1. The matter was an unfair labour practice dispute in terms of Section 186(2) (b) of the Labour Relations Act, 66 of 1995 (“the ULP”) and Part C of the Education Labour Relation Council’s constitution (“the ELRC”).

2. The dispute was set down for arbitration before me on 12 December 2023 and continued intermittently until it was concluded on 13 June 2024.

3. The Applicant, Legopelo Molatlhegi Jacob was represented by a legal representative Mr Tebogo Phapogo whereas the Respondent, Education Department of Northwest was represented by Ms Boitumelo Phaswana a Labour Relations Officer of the Respondent .

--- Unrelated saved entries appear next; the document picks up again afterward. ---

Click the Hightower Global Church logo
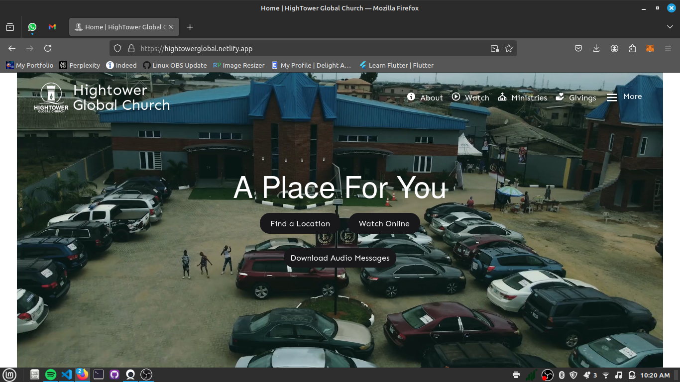The height and width of the screenshot is (382, 680). [51, 97]
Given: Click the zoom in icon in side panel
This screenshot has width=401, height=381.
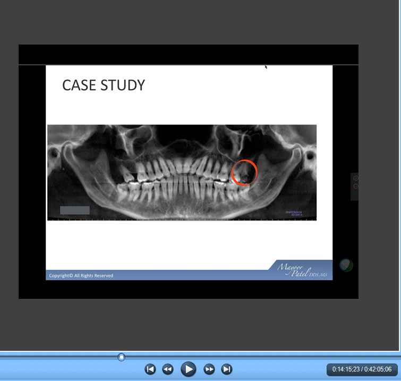Looking at the screenshot, I should 355,178.
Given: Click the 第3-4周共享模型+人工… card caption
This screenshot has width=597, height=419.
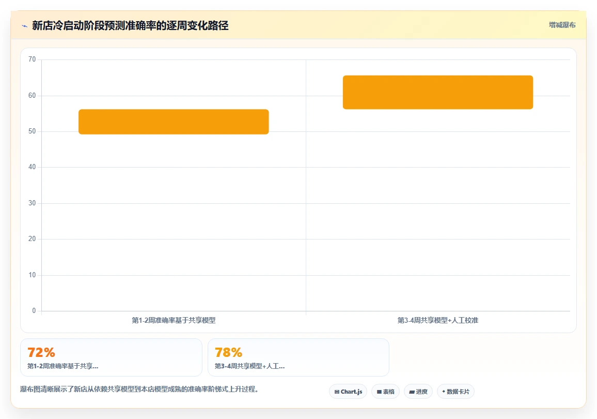Looking at the screenshot, I should pos(249,366).
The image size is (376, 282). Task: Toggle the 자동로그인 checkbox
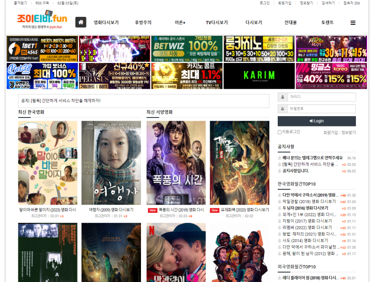[x=280, y=133]
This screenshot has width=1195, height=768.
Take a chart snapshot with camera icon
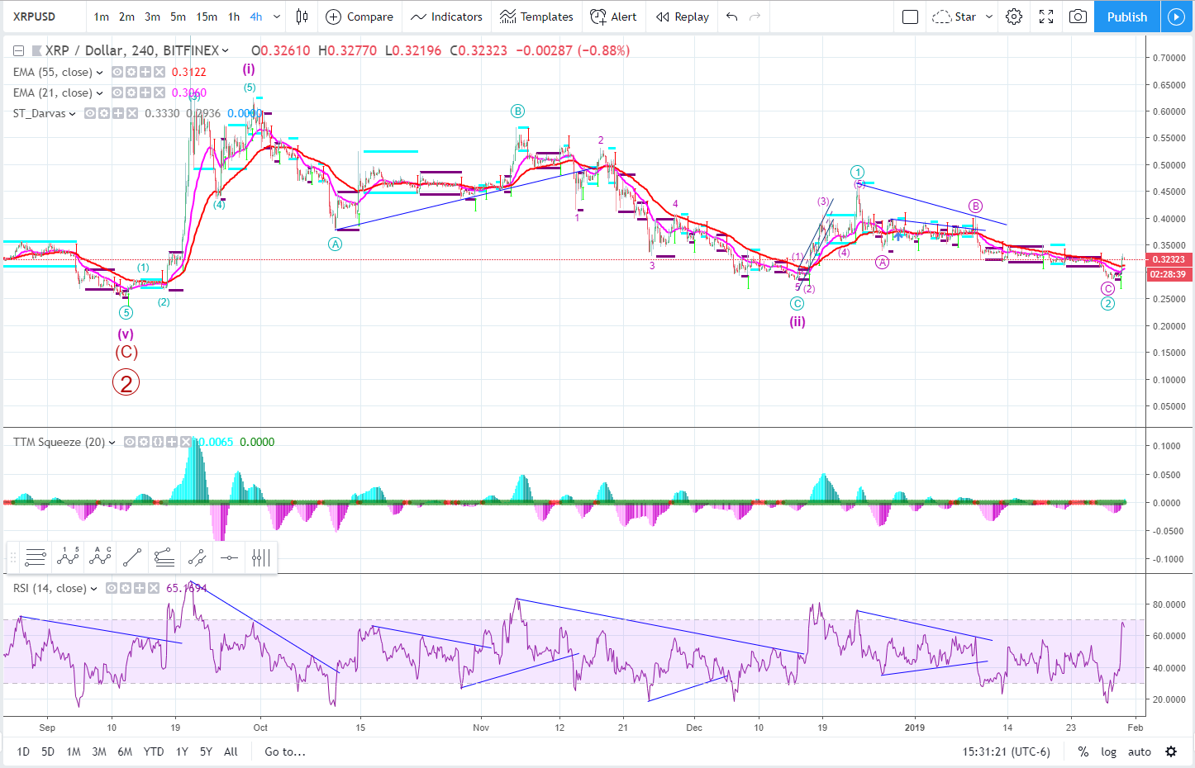tap(1078, 17)
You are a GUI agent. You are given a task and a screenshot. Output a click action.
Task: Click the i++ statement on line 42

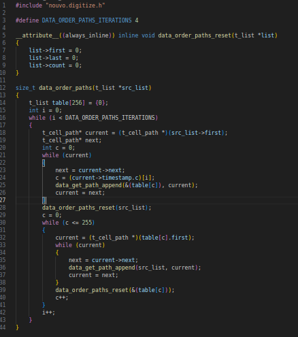[x=48, y=312]
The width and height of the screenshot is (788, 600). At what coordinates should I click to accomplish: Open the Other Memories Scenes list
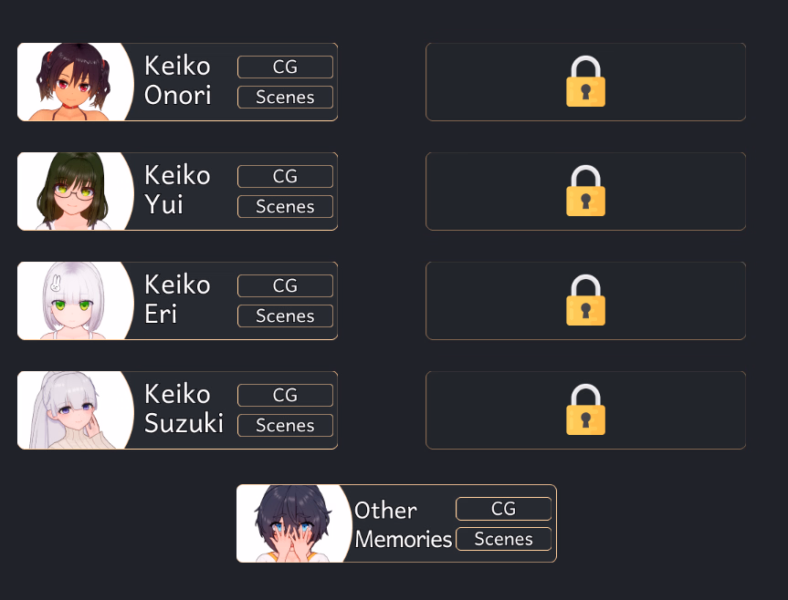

4. The Parties submitted oral opening statements and submitted the bundles of documents as evidence. The Applicant’s bundle of documents was labelled bundle “A” and the Respondent was labelled bundle “R”.

5. The proceedings were digitally recorded and where applicable the services of the ELRC interpreter were used.

6. Parties further submitted written closing arguments as per the agreed date.


7. I have to determine whether the Respondent has committed an act of unfair labour practice or not. In doing so, I must determine the following;

7.1. Substantive Fairness: Whether the Applicant failed to attend the staff meetings called by the Respondent’s Principal or not and whether the sanction imposed by the Respondent against the was appropriate or not.

7.2. Procedural Fairness: Whether the Respondent failed to consult with the Applicant’s trade union when instituting the disciplinary process against the Applicant who was a site shopsteward or not.

7.3. The relief sought by the Applicant for the charge to be set aside and to be reimbursed the one (1) month salary deducted by Respondent as a sanction.


8. The Applicant was appointed by the Respondent as an Educator, post level 1 at Sunrise View Primary School (“the school’).
9. The Applicant was charged with two (2) allegations of misconduct and following a disciplinary hearing, he was found guilty on one (1) allegation . The Respondent thereafter imposed a sanction of a fine equivalent to one (1) month's salary against the Applicant.

10. The Applicant aggrieved with the sanction, referred a dispute of ULP to the ELRC.
11. I was thereafter appointed by the ELRC to arbitrate the dispute.


The Applicant’s Testimony and Evidence

12. The Applicant testified in his evidence in chief that on numerous occasions he asked for permission not to attend the staff meetings because he had to fetch his daughter at another school where she was attending.

13. The Applicant testified about the procedure to be excused for attending a meeting which was an agreed procedure between school management and educators in that a letter must be written if anyone seeks permission not to attend the staff meeting.

14. The Applicant followed the procedure on the meetings as specified in page 11 of bundle R and permission was granted orally on all occasions.

15. The Principal of the school engaged the Applicant to address him on his apologies not to attend the meetings and he told the Principal that he was staying out of town and there was no transport at the school where his daughter was attending. After that, the Principal did not respond to him.

16. The Applicant further testified that he was appointed as a SADTU site shopsteward in 2018 and he was recognised at the school as a site shopsteward. The Applicant attended trade union meetings with permission from the Principal.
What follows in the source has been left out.